#### Provided information ####

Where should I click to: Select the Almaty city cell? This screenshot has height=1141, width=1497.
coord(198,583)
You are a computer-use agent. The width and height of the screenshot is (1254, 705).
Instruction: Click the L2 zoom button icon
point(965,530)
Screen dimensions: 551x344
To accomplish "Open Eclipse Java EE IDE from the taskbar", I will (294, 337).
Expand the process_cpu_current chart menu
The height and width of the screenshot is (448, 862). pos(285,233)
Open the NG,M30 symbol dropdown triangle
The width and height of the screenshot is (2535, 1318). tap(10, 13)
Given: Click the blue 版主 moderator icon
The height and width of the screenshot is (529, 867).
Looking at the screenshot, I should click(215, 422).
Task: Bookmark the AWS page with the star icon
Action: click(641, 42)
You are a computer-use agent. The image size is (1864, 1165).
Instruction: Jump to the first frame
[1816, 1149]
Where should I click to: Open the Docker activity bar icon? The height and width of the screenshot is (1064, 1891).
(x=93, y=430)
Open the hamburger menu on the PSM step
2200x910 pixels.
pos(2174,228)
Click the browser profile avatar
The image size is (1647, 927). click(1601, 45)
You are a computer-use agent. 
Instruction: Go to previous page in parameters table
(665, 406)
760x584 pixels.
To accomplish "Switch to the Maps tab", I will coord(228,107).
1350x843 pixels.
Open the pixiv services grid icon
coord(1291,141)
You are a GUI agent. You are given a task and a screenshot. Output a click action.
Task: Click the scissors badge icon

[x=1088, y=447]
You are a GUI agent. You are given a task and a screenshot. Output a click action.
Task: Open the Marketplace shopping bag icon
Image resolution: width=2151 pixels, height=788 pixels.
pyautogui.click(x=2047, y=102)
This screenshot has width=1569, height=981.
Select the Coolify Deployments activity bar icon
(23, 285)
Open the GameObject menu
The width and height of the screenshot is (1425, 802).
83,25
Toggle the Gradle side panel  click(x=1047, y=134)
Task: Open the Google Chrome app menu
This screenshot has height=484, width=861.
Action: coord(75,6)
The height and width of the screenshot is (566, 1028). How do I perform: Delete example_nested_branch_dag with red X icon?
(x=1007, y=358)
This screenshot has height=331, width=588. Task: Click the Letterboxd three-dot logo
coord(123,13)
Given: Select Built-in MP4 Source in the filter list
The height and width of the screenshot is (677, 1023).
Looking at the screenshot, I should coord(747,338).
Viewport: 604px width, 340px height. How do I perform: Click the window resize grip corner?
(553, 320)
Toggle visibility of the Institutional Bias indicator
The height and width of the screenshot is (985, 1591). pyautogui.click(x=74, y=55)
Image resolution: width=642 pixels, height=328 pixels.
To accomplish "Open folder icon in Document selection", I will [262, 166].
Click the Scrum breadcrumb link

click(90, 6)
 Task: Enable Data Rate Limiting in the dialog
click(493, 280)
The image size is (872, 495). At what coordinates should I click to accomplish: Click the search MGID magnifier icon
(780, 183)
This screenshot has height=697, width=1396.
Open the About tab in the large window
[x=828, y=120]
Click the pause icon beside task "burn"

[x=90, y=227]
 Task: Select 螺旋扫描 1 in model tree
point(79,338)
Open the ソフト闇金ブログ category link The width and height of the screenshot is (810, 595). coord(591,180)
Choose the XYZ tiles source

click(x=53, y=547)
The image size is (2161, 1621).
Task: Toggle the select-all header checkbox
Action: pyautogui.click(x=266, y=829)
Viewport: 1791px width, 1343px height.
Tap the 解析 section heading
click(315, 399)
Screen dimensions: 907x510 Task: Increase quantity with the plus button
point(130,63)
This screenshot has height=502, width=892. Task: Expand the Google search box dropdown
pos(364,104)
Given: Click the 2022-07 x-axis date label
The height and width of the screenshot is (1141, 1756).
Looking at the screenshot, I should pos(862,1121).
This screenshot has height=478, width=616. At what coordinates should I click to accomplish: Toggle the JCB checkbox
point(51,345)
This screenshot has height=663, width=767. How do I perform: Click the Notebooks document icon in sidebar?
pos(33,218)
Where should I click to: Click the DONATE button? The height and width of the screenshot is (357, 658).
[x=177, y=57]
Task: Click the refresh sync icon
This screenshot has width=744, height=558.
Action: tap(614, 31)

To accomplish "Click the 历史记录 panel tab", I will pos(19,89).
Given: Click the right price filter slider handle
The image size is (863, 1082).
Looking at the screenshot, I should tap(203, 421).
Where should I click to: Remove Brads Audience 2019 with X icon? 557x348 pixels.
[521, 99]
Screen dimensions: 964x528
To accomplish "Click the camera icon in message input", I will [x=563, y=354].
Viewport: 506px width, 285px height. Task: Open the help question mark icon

####

Required work: Look over the entries above and count the lines where the word "will" appears, then report only that count.

Output below: 5